● What is required: Nothing but the line with "Open the chat panel" and the lines after it, through the end of the records below, is to be repeated, exactly as it is.

Start of Block

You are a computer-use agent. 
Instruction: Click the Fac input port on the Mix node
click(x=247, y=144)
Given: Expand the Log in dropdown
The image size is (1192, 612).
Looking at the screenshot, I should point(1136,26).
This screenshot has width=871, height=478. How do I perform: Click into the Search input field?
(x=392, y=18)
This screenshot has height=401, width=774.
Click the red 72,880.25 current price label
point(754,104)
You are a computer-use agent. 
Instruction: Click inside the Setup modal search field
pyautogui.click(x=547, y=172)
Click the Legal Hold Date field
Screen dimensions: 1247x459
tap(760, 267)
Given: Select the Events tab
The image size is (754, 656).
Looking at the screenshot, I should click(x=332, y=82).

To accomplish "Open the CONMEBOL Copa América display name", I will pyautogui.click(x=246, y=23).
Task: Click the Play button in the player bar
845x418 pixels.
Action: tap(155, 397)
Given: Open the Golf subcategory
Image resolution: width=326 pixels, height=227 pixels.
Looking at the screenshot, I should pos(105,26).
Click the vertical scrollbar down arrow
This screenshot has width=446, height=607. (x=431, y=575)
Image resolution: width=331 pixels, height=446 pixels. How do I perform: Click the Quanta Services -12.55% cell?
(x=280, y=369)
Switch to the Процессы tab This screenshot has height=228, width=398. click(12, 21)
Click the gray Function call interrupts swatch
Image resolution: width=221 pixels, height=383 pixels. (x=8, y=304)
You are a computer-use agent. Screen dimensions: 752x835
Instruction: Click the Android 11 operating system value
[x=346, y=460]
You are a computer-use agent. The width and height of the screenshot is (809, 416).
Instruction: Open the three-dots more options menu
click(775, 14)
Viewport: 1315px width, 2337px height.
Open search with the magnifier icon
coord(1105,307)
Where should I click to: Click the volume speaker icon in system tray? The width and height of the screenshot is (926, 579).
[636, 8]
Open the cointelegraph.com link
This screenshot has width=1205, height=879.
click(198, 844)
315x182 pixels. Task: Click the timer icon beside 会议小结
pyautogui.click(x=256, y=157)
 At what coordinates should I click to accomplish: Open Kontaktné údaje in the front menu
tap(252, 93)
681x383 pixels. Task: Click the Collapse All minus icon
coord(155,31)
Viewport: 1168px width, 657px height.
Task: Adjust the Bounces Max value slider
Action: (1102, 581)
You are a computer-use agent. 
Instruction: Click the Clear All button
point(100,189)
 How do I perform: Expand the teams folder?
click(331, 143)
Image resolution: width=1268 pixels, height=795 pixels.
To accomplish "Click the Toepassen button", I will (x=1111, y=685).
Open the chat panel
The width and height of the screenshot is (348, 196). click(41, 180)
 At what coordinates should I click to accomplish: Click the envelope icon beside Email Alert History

End of Block

● Solution:
Open the chat panel
The width and height of the screenshot is (348, 196). click(41, 180)
 At what coordinates should I click to accomplish: Click the envelope icon beside Email Alert History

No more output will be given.